» **TASK STATEMENT**
Your answer must consist of every line from the data below that includes the word "Close".

» **GIVEN RECORDS**
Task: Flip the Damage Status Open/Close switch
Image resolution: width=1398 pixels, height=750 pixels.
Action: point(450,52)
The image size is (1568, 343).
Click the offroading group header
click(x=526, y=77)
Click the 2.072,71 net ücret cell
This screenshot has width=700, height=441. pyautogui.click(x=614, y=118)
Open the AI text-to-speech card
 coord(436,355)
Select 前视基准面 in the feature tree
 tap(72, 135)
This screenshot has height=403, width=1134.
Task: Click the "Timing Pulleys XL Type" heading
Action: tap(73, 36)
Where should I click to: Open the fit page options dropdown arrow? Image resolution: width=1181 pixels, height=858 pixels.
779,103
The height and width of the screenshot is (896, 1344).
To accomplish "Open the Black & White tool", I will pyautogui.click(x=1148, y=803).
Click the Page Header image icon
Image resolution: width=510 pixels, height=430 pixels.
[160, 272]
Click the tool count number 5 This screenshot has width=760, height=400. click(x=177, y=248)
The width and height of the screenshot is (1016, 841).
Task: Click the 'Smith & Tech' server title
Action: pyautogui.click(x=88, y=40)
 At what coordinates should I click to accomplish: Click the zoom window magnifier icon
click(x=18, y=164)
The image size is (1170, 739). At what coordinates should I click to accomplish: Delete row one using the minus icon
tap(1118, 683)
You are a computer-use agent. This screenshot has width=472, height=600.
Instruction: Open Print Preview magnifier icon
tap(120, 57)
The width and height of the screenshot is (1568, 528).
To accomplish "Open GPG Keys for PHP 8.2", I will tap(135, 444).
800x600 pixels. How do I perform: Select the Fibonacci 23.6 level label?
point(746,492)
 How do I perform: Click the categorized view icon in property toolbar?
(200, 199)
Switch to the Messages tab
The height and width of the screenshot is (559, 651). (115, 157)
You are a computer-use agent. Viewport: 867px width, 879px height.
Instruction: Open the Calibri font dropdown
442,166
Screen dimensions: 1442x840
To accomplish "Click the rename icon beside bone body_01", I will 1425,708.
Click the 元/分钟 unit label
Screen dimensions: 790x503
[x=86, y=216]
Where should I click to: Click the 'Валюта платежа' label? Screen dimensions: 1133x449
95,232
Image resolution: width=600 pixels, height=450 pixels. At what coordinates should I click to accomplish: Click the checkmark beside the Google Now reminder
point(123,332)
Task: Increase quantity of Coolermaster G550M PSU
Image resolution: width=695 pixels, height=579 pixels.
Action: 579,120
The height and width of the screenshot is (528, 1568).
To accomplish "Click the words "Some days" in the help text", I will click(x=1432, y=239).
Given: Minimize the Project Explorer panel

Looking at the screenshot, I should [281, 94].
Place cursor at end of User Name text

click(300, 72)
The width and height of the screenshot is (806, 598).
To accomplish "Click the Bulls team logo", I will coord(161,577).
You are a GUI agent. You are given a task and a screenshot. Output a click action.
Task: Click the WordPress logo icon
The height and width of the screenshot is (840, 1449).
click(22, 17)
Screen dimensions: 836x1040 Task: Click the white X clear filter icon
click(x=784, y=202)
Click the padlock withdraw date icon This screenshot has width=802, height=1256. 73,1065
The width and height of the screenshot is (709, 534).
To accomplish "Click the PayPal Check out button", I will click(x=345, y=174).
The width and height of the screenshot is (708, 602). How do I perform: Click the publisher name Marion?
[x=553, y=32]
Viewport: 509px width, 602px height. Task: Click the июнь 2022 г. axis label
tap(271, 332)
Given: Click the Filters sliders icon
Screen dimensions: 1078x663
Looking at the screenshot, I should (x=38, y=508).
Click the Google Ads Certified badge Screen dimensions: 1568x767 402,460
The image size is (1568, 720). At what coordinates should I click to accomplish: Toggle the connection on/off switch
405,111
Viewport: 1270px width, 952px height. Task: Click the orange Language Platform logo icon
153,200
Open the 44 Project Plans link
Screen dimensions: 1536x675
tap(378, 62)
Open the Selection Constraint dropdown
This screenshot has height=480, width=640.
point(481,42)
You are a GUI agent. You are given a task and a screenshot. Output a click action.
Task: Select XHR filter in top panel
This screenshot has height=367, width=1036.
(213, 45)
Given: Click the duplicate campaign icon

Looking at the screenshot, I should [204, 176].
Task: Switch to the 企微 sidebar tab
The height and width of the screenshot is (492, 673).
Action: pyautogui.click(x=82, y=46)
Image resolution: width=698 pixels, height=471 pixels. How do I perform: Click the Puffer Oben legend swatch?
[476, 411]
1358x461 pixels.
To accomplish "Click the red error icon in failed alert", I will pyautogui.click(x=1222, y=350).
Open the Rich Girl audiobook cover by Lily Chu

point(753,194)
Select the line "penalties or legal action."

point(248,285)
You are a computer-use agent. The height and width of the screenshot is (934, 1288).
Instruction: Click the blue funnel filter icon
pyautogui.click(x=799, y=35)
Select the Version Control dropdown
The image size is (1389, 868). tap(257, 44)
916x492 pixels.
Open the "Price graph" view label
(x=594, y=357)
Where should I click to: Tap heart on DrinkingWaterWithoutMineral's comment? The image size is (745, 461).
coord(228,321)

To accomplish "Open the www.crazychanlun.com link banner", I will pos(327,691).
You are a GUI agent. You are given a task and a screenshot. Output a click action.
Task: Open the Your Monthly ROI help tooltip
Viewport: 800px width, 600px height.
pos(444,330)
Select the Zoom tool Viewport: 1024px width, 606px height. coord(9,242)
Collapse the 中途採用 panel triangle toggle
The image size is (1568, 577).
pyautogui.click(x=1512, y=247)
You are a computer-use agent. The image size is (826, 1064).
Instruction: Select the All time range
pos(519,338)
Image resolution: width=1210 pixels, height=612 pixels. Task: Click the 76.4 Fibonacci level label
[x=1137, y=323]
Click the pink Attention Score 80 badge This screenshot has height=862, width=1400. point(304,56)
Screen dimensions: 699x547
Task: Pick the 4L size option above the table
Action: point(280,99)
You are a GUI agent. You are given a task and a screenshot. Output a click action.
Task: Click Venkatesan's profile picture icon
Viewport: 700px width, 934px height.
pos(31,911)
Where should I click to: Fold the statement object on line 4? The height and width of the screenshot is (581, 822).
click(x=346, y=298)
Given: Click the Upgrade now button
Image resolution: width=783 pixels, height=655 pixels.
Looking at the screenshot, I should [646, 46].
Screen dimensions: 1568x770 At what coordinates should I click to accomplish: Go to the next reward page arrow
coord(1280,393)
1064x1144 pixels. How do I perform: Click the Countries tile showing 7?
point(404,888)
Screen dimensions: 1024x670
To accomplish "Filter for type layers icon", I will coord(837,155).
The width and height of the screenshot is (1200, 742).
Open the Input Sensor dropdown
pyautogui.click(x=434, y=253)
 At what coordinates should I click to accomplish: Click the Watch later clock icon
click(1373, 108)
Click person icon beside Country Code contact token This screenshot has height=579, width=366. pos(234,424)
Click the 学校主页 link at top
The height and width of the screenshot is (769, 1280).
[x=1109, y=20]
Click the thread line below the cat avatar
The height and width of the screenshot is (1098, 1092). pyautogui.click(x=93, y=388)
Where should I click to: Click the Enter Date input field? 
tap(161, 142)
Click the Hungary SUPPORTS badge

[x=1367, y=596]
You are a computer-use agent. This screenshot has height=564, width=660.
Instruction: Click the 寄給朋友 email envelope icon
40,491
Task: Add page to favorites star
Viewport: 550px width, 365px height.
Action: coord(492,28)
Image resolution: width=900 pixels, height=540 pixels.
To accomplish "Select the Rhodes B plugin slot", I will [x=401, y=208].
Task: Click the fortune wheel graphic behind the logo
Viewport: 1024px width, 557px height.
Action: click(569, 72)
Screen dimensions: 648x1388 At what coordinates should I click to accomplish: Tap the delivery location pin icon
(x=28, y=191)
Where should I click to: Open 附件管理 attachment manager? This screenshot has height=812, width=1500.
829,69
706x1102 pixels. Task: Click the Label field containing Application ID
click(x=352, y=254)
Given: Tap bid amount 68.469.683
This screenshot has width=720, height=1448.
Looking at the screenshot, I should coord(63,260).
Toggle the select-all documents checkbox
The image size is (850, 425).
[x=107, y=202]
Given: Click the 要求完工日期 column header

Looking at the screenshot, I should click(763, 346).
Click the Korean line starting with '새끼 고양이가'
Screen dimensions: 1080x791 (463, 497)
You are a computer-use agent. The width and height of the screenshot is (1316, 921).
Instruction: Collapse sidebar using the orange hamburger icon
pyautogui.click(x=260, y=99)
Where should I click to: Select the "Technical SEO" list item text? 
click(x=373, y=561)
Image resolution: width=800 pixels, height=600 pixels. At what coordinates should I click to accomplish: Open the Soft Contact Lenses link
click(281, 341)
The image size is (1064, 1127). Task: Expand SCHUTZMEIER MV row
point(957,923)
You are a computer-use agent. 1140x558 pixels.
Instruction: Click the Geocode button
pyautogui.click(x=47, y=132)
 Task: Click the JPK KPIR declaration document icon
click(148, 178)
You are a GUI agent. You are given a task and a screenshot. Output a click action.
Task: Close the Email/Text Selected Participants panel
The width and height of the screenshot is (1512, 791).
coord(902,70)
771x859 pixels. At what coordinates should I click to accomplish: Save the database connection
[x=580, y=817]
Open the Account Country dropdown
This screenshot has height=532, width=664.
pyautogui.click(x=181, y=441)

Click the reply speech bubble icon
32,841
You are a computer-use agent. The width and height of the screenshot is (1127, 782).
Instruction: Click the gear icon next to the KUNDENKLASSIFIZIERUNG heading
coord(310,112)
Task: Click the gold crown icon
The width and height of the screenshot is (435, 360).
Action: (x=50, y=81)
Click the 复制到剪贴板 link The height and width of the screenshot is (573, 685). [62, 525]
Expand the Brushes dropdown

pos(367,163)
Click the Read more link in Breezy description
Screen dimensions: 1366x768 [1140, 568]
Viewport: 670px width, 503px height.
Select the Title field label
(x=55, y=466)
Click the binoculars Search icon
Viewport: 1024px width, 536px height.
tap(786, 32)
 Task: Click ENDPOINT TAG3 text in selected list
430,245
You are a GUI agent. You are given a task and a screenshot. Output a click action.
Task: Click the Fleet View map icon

» **ANSWER BOX**
Task: Flip the Damage Status Open/Close switch
Task: Close the Email/Text Selected Participants panel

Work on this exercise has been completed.